Exercise description:
The lines from the one containing "Given: Click the Edit toolbar icon" through the final line of the data below must be written out exactly, both included, and nothing more.
--- Task input Enclosed Below ---
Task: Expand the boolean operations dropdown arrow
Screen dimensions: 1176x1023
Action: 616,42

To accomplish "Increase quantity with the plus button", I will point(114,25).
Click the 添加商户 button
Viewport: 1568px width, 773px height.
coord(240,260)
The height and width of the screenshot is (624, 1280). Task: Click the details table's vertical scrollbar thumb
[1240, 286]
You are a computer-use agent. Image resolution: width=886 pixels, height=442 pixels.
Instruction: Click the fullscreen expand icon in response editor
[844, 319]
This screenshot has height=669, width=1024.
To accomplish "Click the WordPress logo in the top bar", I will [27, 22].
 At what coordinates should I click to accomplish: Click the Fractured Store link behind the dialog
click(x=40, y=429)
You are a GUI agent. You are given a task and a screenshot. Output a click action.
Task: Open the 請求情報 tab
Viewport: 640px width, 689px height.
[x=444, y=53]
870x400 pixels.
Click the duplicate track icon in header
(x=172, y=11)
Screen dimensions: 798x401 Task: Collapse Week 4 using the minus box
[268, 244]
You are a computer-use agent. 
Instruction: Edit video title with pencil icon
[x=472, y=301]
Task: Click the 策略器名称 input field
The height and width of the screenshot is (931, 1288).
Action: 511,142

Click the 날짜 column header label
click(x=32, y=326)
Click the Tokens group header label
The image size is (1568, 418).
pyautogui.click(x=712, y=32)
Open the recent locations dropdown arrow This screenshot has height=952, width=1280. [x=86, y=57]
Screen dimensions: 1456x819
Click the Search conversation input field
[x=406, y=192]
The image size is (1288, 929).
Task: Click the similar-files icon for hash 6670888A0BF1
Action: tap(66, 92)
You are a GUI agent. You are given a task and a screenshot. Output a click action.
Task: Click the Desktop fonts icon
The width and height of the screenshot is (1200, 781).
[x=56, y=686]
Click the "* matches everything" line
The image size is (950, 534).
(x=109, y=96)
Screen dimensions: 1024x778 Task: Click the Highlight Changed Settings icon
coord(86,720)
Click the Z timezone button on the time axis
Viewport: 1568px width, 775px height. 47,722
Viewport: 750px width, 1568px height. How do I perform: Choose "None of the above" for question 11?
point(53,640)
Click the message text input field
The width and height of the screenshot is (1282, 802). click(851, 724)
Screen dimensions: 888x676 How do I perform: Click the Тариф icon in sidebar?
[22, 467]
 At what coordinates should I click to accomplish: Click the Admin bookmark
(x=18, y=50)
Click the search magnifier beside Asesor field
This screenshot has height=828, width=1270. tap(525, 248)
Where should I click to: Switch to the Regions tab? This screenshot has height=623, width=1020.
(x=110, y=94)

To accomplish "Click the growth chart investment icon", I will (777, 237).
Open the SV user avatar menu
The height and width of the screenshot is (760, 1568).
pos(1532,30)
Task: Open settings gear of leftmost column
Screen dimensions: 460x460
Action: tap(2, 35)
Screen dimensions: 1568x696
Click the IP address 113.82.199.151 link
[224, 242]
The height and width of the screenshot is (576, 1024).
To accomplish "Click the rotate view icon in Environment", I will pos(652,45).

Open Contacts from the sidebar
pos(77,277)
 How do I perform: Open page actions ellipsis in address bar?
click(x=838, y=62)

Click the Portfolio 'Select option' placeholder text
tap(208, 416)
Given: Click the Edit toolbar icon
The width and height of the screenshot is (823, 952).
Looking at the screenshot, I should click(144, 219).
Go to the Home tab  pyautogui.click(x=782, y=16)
--- End of Enclosed Task input ---
Response:
Given: Click the Edit toolbar icon
The width and height of the screenshot is (823, 952).
Looking at the screenshot, I should click(144, 219).
Go to the Home tab  pyautogui.click(x=782, y=16)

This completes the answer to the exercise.